What you will do |
When you transcribe the records that follow, reproduce each line exactly as given.

Extracted material |
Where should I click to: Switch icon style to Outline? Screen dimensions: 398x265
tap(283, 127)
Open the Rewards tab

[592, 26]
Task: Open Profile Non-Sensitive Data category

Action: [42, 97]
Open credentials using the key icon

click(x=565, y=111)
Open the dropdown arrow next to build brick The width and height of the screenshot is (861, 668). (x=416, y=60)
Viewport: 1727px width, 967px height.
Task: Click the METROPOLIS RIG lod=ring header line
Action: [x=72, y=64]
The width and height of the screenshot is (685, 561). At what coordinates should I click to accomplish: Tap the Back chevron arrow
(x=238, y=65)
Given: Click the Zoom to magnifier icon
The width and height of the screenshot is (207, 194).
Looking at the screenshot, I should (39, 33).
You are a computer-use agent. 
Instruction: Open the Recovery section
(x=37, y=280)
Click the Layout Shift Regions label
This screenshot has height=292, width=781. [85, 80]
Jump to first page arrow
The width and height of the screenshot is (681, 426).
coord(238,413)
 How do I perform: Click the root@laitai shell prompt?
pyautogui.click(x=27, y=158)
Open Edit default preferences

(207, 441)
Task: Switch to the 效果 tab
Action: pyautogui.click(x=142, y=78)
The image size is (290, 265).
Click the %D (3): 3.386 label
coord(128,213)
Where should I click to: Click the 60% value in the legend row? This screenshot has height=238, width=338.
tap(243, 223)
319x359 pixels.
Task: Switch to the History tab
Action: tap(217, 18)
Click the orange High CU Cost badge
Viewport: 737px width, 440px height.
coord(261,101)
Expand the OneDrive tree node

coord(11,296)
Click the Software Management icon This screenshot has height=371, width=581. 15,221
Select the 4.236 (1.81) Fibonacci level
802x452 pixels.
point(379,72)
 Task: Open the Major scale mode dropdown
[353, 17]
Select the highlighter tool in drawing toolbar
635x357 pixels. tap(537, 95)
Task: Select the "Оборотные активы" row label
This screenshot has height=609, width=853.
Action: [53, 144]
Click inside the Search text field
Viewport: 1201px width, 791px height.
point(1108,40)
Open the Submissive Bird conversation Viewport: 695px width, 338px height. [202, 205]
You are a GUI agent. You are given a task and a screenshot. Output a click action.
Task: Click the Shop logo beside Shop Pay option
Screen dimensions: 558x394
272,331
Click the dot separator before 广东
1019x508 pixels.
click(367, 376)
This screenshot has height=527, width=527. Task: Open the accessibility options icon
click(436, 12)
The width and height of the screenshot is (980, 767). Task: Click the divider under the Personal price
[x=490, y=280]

Answer to this problem |
Where should I click to: Switch icon style to Outline? Screen dimensions: 398x265
tap(283, 127)
Open the Rewards tab

[592, 26]
Task: Open Profile Non-Sensitive Data category

Action: [42, 97]
Open credentials using the key icon

click(x=565, y=111)
Open the dropdown arrow next to build brick The width and height of the screenshot is (861, 668). (x=416, y=60)
Viewport: 1727px width, 967px height.
Task: Click the METROPOLIS RIG lod=ring header line
Action: [x=72, y=64]
The width and height of the screenshot is (685, 561). At what coordinates should I click to accomplish: Tap the Back chevron arrow
(x=238, y=65)
Given: Click the Zoom to magnifier icon
The width and height of the screenshot is (207, 194).
Looking at the screenshot, I should (39, 33).
You are a computer-use agent. 
Instruction: Open the Recovery section
(x=37, y=280)
Click the Layout Shift Regions label
This screenshot has height=292, width=781. [85, 80]
Jump to first page arrow
The width and height of the screenshot is (681, 426).
coord(238,413)
 How do I perform: Click the root@laitai shell prompt?
pyautogui.click(x=27, y=158)
Open Edit default preferences

(207, 441)
Task: Switch to the 效果 tab
Action: pyautogui.click(x=142, y=78)
The image size is (290, 265).
Click the %D (3): 3.386 label
coord(128,213)
Where should I click to: Click the 60% value in the legend row? This screenshot has height=238, width=338.
tap(243, 223)
319x359 pixels.
Task: Switch to the History tab
Action: tap(217, 18)
Click the orange High CU Cost badge
Viewport: 737px width, 440px height.
coord(261,101)
Expand the OneDrive tree node

coord(11,296)
Click the Software Management icon This screenshot has height=371, width=581. 15,221
Select the 4.236 (1.81) Fibonacci level
802x452 pixels.
point(379,72)
 Task: Open the Major scale mode dropdown
[353, 17]
Select the highlighter tool in drawing toolbar
635x357 pixels. tap(537, 95)
Task: Select the "Оборотные активы" row label
This screenshot has height=609, width=853.
Action: [53, 144]
Click inside the Search text field
Viewport: 1201px width, 791px height.
point(1108,40)
Open the Submissive Bird conversation Viewport: 695px width, 338px height. [202, 205]
You are a GUI agent. You are given a task and a screenshot. Output a click action.
Task: Click the Shop logo beside Shop Pay option
Screen dimensions: 558x394
272,331
Click the dot separator before 广东
1019x508 pixels.
click(367, 376)
This screenshot has height=527, width=527. Task: Open the accessibility options icon
click(436, 12)
The width and height of the screenshot is (980, 767). Task: Click the divider under the Personal price
[x=490, y=280]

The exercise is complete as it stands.